The 13-year-old guide dog’s owner, Moira Shea, reluctantly euthanized him on Dec. 9, ending his suffering from arthritis and breathing problems brought on by old age.

One hundred pounds of loyalty and quiet determination in his prime, Beau became a minor celebrity for a couple of days in 1997 when the Senate barred the visually impaired Shea, then a nuclear policy aide to Sen. Ron Wyden (D-Ore.), from bringing the dog onto the Senate floor.

An objection had been raised — anonymously at the time — by Sen. Robert C. Byrd (D-W.Va.), a stickler for procedure. The Senate had no formal rule allowing guide dogs into its chamber.

It had, however, voted two years earlier to require Congress to live by the workplace rules it had imposed on other employers. Those include the Americans With Disabilities Act, which guarantees that workers with guide dogs can bring them to the office under most circumstances.

It soon became clear that any argument for excluding Beau from the chamber was a dog.

Wyden quickly introduced a resolution to allow disabled people to bring “supporting services,” including dogs, onto the floor.

“A guide dog is a working dog, not a pet,” Wyden said from the Senate floor. “… I had hoped that there would be no need to offer this resolution, but I am forced to because discrimination still persists here.”

Other senators rallied to the cause. The next day, the Senate passed a resolution by then-Majority Leader Trent Lott (R-Miss.) opening the door to Beau and setting in motion a rules change permitting service dogs in the chamber.

“He was a really excellent guide dog,” Shea, 50, now a communications manager at the Government Printing Office, said the other day. “He was very stoic, very professional, very aloof. He had a charisma. He just had something about him that I’ve never seen in another dog… . He developed a following. People react[ed] to him.”

Beau was 18 months old when Shea got him in 1994 as a concession to Usher syndrome, a genetic disorder that causes progressive blindness and hearing loss. Shea, then an economist at the Department of Energy, had managed on her own for years.
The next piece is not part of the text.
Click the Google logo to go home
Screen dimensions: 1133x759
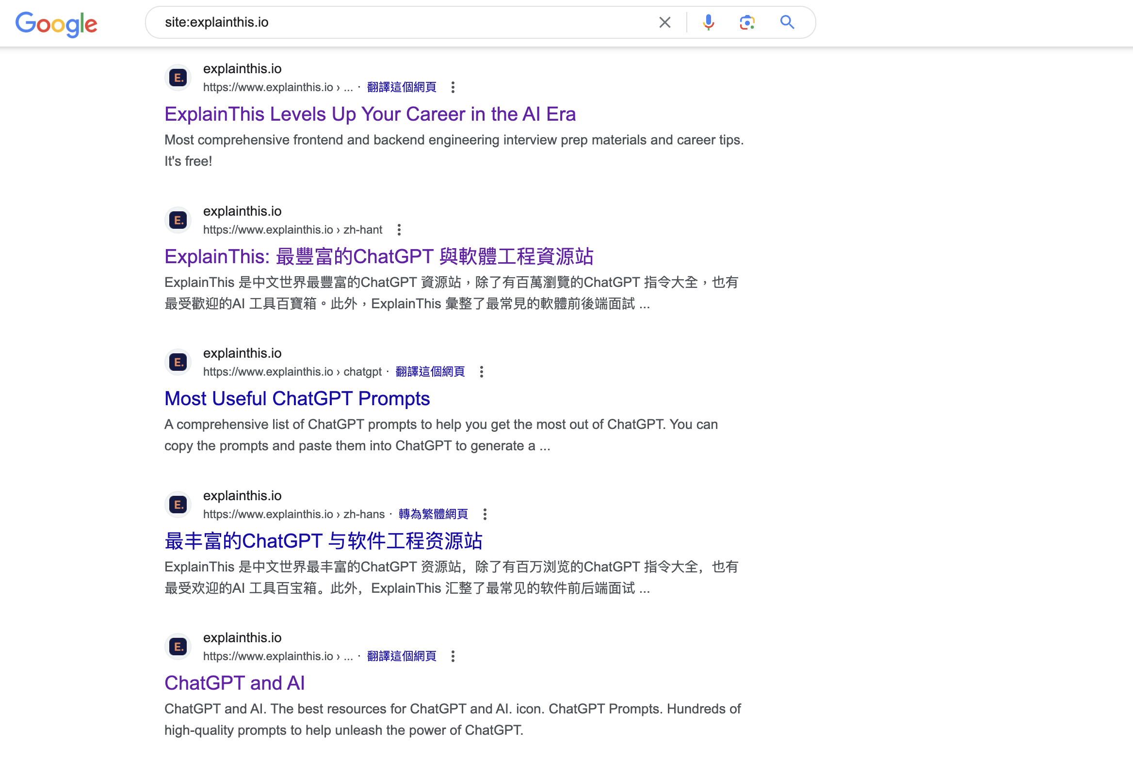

But when she fell onto the Metro tracks one day on her way to work, she knew she could no longer trust her eyes to get around.
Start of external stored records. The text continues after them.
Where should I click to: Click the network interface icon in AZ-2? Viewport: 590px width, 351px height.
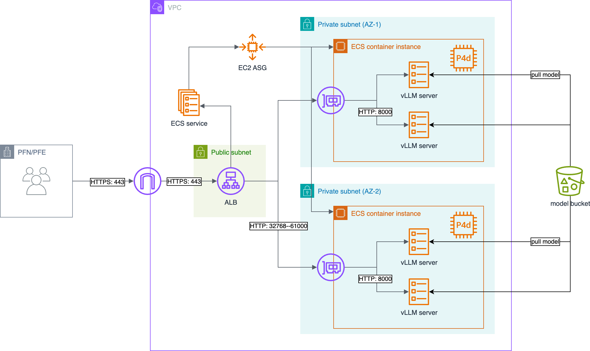tap(331, 267)
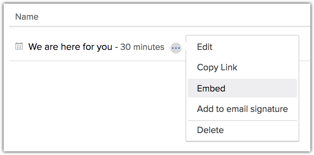The width and height of the screenshot is (314, 155).
Task: Select Edit from the context menu
Action: [x=205, y=47]
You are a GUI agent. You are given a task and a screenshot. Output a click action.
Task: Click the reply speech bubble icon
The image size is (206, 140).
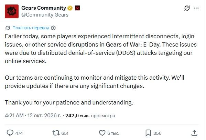[x=10, y=133]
Instead she trusted Beau’s.

Like other Labs, he was a good guide dog, unflappable, smart and steady. Kids stopped to pet him, Beau kept moving. Traffic and trains did not spook him. He saw the world, traveling to Los Alamos, N.M., and Livermore, Calif., for Shea’s work, and overseas to France, Switzerland and Ukraine on vacation.
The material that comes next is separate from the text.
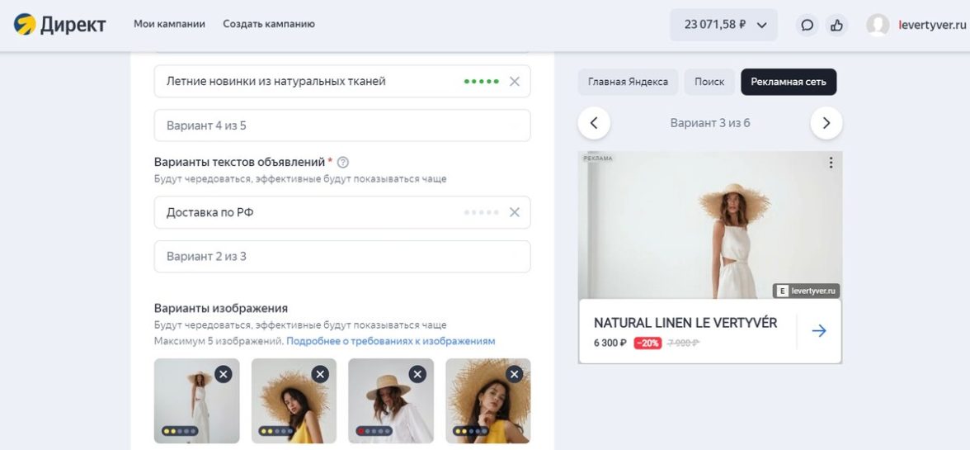Delete the first image thumbnail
They looked out for each other. Shea swore he could read her mind.

People started treating Shea differently, though. On the Metro, they would ask the longtime District resident if she knew where she was going. In museums, security guards would track her closely — she could hear their radios — apparently concerned that she would knock over something valuable.

“I was being denied access to a lot of different places, like restaurants and taxis,” Shea said.

The Washington Post first took note of Beau in October 1996, when he and Shea were turned away from the National Symphony Orchestra Decorators’ Show House in Potomac. He also appeared in a 2000 article in which disabled subways riders complained about a Metro proposal to shorten train stops in stations. Beau already had been hit on the head by closing doors.

With age slowing him, Beau retired in 2002, replaced at Shea’s side — but not in her heart — by Owen, also a yellow Lab. Beau began going to work every day with Shea’s husband, Christophe G. Lorrain, a teacher at the Field School.

“He would go out of the house in the morning and try to guide my husband,” whose vision is fine, Shea said. “Beau still needed to feel like he was working. He still needed a job. That’s what he was born to do.”

When he was gone, Shea had Beau cremated. She keeps his ashes in her home.

“It sounds crazy but it gives me comfort,” Shea said. “I’m trying to figure out how to preserve his legacy. He wasn’t like a member of my family, he was a member of my family… . This dog, if it wasn’t for him, I wouldn’t be working today. He totally changed my life around. I trust[ed] him with my safety. It was just the most incredible, amazing experience.”